As the nitty gritty of the UN Climate Change Conference in Paris continues for the next two weeks, Canaccord suggests the global focus on low emission base load power solutions has never been more apparent. The broker expects nuclear power to emerge as a key talking point at the conference. Despite the advances of wind, solar and hydro as clean power alternatives, Canaccord believes nuclear still offers the most functional “here and now” solution.

Reliance on nuclear power is on the increase. China, India and Russia are leading the charge on new reactor construction and Japan is forecast to increase its previously idled reactor utilisation from 2% now to 62% over the next five years. Canaccord forecasts a long-term uranium price of US$65/lb.

Vimy Resources has just completed a pre-feasibility study on its Mulga Rock project in Western Australia, which suggests a 3mlb per annum operation with a 17-year mine life. First production is at this stage targeted for 2018. The broker has initiated coverage of the stock with a Speculative Buy rating and a 70c target.

Meanwhile, back in today’s world, the uranium spot price continues to languish. Last week’s Thanksgiving break interruption in the US market ensured industry consultant TradeTech’s weekly spot price indicator remained unchanged at US$36.00/lb for the fourth week running, and unchanged at the end of November.

Total spot market volume fell to 3.5mlb in November from 5mlbs in October, TradeTech notes. Utilities are currently absent from the spot market, leaving intermediaries to represent the bulk of buying and selling.

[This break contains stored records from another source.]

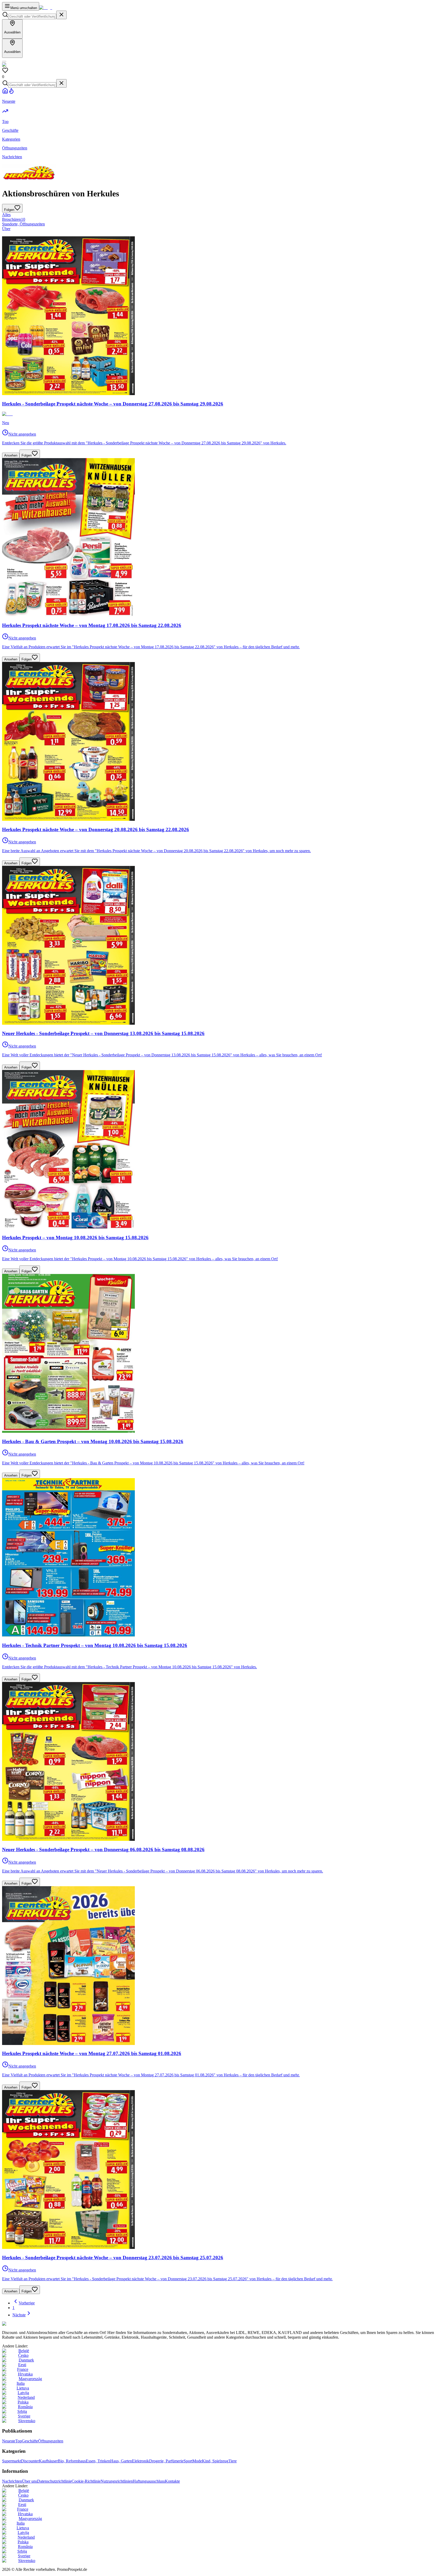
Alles (6, 214)
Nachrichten (12, 2481)
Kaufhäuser (48, 2461)
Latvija (23, 2393)
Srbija (22, 2411)
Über (6, 228)
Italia (21, 2383)
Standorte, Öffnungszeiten (23, 224)
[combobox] (32, 16)
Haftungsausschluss (149, 2481)
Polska (23, 2402)
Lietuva (23, 2388)
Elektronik (140, 2461)
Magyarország (30, 2379)
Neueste (8, 2441)
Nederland (26, 2397)
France (22, 2369)
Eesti (22, 2365)
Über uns (29, 2481)
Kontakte (172, 2481)
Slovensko (26, 2421)
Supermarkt (11, 2461)
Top (18, 2441)
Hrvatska (25, 2374)
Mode (197, 2461)
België (23, 2350)
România (25, 2407)
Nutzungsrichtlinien (117, 2481)
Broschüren (13, 219)
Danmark (26, 2360)
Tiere (232, 2461)
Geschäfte (30, 2441)
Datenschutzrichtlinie (54, 2481)
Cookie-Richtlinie (86, 2481)
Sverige (24, 2416)
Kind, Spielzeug (215, 2461)
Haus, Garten (121, 2461)
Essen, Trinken (98, 2461)
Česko (23, 2355)
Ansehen (10, 455)
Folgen (27, 455)
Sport (188, 2461)
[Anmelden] (4, 61)
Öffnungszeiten (50, 2441)
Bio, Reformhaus (72, 2461)
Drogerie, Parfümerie (166, 2461)
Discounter (30, 2461)
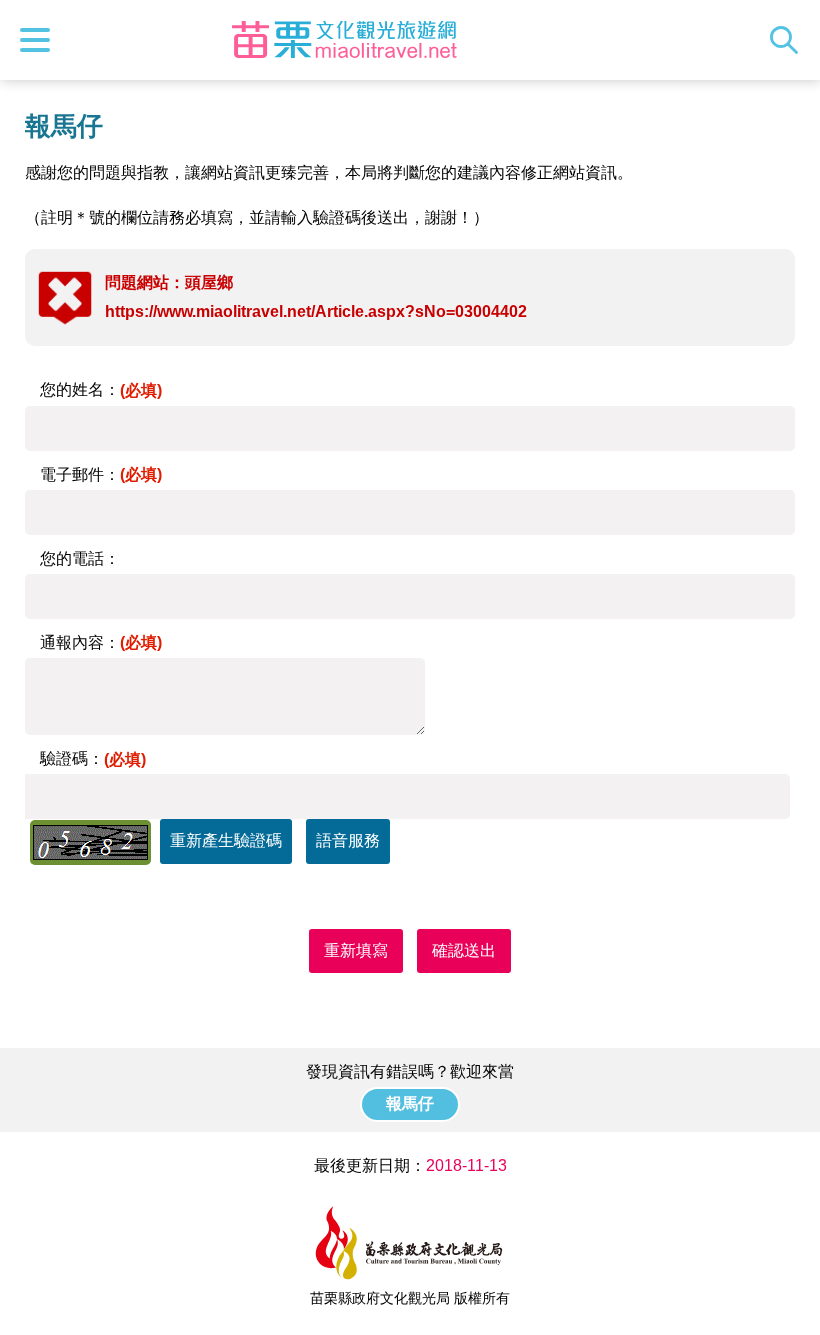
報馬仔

However while a drop-off in activity towards year-end is not unusual, a pick-up in term market activity, and requests for tenders, has meant spot market participants have been holding out to assess pricing direction as proposals are considered.

Term market activity was decidedly strong in November, TradeTech reports. Contracts totalling 17mlbs U3O8 equivalent were settled for delivery spans from as early as 2017 to as late as 2025. In contrast to the spot market, utilities were the major buyers.

Spot market activity will remain subdued until several term delivery contracts currently out for tender are settled, and pricing subsequently becomes apparent. Meanwhile, TradeTech has trimmed its mid-term uranium price indicator by US25c to US$38.50/lb, while leaving its long-term price indicator at US$44.00/lb.

Note that the “long term” price forecasts set by Raymond James and Canaccord Genuity above, of US$70 and US$65 respectively, are not comparable to TradeTech’s long term price indicator of US$44. TradeTech’s price reflects actual trading prices being set today for delivery over a longer term timeframe, for example out to 2025. The long term prices used by market analysts are forecasts into the future used to provide for the valuation of uranium mining stocks out to latter years.